Were you also active in ASQC?

McAfee:

Yes, I joined ASQC before I joined IRE. And when I joined ASQC I guess it was because a local section was having a revolt against the national group. They decided that they needed a woman in the local set of officers and elected me Chairman. I've always been convinced that Atchison Duncan and all those people were really telling the national organization we're going to stick it in your eye. I also joined the Electronics Division of ASQC and eventually was elected Chairman. Obviously I must have done that well enough because I was elected executive secretary of the society, and I went on to serve as regional director for several years. But again as I got more active in IEEE, I got less active in ASQC because there's only so much you can do.

Hochheiser:

Okay.
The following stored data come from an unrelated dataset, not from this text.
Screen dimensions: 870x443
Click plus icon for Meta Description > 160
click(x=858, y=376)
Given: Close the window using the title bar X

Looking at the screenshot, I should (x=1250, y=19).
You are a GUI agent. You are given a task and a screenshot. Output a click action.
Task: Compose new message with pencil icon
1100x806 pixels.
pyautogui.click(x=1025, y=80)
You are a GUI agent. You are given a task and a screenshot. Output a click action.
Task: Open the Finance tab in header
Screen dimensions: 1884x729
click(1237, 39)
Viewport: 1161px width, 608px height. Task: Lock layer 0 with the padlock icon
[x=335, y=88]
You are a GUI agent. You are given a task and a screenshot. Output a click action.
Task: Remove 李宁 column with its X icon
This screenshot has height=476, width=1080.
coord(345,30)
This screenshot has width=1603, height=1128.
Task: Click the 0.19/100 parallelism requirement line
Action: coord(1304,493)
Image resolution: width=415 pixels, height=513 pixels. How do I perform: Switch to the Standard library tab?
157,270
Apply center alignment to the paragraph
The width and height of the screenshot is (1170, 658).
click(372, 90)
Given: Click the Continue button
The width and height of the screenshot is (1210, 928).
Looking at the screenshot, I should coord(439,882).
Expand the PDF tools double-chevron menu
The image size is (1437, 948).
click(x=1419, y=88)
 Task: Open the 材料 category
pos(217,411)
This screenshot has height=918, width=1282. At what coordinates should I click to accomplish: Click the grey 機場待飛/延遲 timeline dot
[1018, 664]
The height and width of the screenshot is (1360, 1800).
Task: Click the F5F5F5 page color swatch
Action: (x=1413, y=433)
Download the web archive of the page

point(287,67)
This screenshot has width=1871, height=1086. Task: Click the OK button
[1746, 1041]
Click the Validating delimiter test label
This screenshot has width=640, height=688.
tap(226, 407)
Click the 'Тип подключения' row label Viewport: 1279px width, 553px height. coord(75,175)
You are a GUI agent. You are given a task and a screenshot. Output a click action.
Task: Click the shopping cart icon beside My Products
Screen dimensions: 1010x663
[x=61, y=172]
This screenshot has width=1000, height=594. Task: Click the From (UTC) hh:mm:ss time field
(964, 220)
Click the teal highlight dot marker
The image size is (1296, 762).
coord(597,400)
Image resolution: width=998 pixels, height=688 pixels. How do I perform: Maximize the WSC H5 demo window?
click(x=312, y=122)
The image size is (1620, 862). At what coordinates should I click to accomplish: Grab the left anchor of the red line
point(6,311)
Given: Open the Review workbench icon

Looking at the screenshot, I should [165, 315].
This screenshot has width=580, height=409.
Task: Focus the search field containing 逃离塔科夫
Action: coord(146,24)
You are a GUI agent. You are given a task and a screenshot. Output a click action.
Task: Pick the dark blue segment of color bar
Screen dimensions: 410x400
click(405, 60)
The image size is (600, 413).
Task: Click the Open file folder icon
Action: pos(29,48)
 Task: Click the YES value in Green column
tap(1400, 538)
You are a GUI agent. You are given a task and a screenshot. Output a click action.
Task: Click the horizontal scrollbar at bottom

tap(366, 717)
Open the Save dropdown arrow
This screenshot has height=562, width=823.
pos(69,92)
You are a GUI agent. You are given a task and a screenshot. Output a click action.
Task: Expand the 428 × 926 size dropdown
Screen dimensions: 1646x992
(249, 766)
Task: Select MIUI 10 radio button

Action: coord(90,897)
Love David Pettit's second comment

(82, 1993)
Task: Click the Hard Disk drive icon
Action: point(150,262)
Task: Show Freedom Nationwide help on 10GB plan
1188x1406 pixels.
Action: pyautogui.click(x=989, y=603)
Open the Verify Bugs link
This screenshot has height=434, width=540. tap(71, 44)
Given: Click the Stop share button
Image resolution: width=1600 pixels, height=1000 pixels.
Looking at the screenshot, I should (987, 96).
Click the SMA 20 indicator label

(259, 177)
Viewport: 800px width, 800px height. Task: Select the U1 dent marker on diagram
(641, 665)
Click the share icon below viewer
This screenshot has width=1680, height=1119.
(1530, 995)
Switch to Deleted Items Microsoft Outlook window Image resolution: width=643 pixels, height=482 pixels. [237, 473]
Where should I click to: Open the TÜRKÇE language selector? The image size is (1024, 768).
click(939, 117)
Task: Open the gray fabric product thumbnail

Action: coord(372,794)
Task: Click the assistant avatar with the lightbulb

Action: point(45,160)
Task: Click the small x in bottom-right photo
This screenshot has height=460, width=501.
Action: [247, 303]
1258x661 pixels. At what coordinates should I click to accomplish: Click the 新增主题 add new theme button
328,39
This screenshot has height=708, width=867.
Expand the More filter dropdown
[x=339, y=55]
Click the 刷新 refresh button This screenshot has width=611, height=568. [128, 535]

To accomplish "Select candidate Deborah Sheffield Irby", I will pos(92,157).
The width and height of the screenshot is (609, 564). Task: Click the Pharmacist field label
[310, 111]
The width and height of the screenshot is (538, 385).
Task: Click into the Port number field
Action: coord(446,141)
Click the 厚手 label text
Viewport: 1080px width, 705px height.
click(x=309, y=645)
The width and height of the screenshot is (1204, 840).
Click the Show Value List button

Well we've gone through your career. I've asked you about IEEE. I'm out of questions but if you have anything you'd like to add, anything that I neglected to ask you about I’d certainly be happy to hear.

McAfee:

Well we've covered a lot of territory here in this short period of time and I really can't think of anything else to add. It's been fun. Thank you very much.

Hochheiser:

Well thank you for being willing to come here and tell us about your career.

McAfee:

Well I'm happy to do so, but thank you.

Addendum: Some things that weren’t covered in this interview were my service on the Army Science Board. I was appointed by the Secretary of the Army to three two-year terms on the Board. President Reagan also appointed me to serve a three-year term on the President’s Commission on the National Medal of Science.